Six or seven had an exemption, which the school deans were approving, he said.
“We need a medical authorisation or something such as a disabled persons or something similar, or it could be done through our learning support coordinator.
“We’re not setting the bar that you’ve got to have it signed off by [Director-General of Health] Ashley Bloomfield.
“We’re just trying to work with parents… as long as there’s a legitimate reason, that’s fine.”
The school would enforce mask use like it would the school uniform, on the ministry’s advice, Dykes said.
While the school would have masks available for students who didn’t have one this week, it wouldn’t be issuing masks next week, and it could become a disciplinary matter if a student who wasn’t exemption repeatedly refused to wear a mask, he said.
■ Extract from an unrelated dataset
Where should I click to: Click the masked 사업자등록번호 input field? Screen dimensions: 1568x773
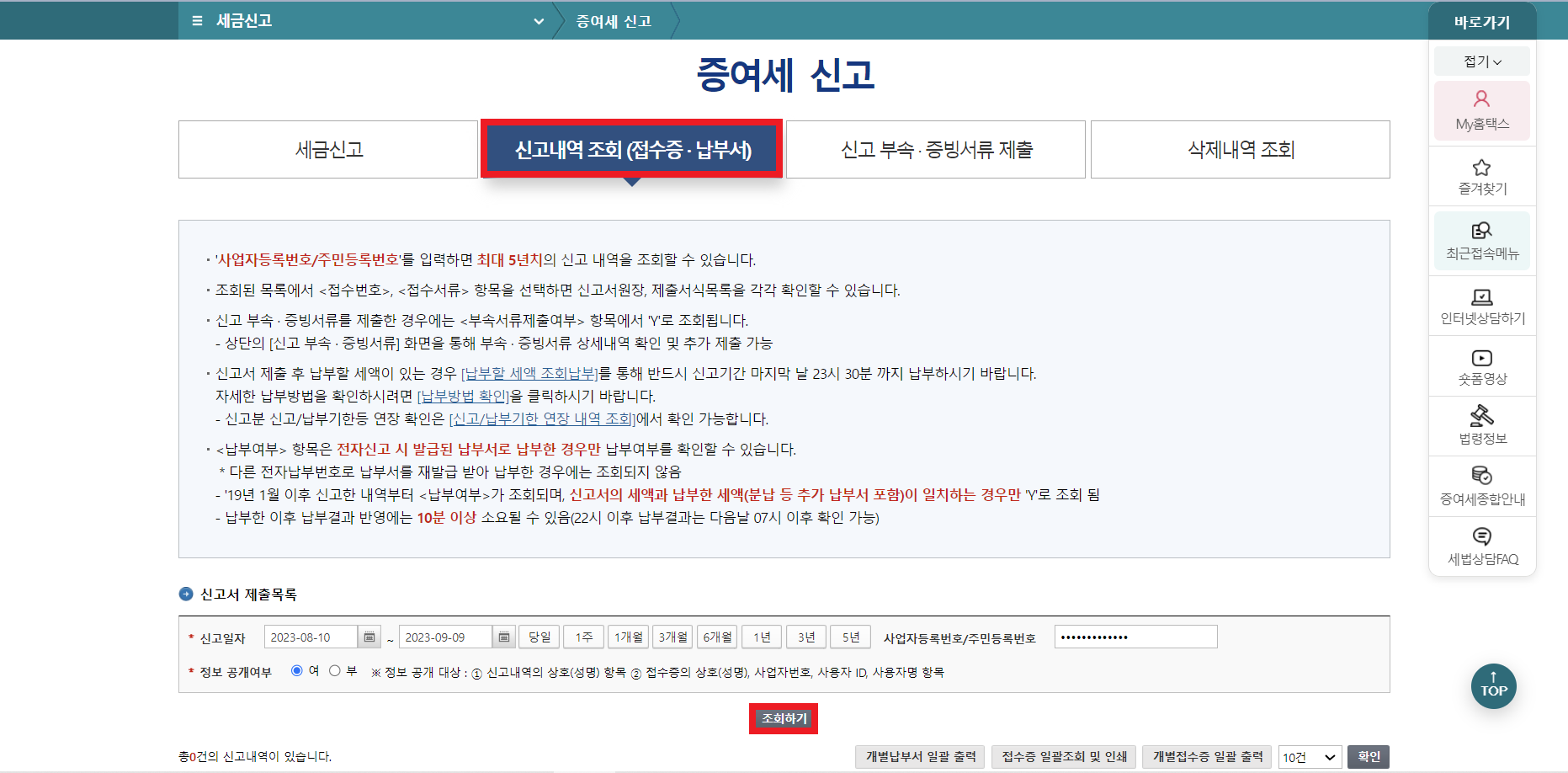(1135, 637)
The told schools last week while some adults and children would be exempted from wearing a mask, including those who have a disability or health condition, it was aware that the exemption card process was being abused by some families who did not want their child wearing one.
A student or staff member could be supported not to wear a mask if they had an exemption card or a letter from their medical practitioner or health provider, or the school had agreed that mask wearing was not practicable, it said.
The Disabled Persons Assembly NZ (DPA) urged the ministry to give schools further guidance about “good faith” conversations they could have with parents about exemptions.
Chief Executive Prudence Walker said the public health order was based on a high trust approach.
“Efforts to try and enforce exemptions are hugely problematic.”
The DPA was not processing applications for mask exemptions for school students as it didn’t have the capacity to deal with an influx in applications, she said.
It had received between 5000-8000 requests for exemptions since the Government announced the requirement to wear masks in schools – about 1000 a day.
But it also wasn’t the DPA’s responsibility, as schools had a direct relationship with the Ministry of Education, Walker said.
People who were exempt from wearing a mask were not required to present an exemption card or a medical certificate, under the Government’s Covid-19 guidelines.
They were exempt if they had a physical or mental illness, condition or disability that made wearing a face covering unsuitable – and people who said they met the criteria but didn’t, were “breaking the law”, Walker said.
People abusing exemptions put those who were exempt at risk, she said.
“Wearing a mask is much like vaccination.
“Not everyone will be able to get to vaccinated or wear a mask, but if everyone who can do that does, then there is lower risk, and we are all as protected as we can be.”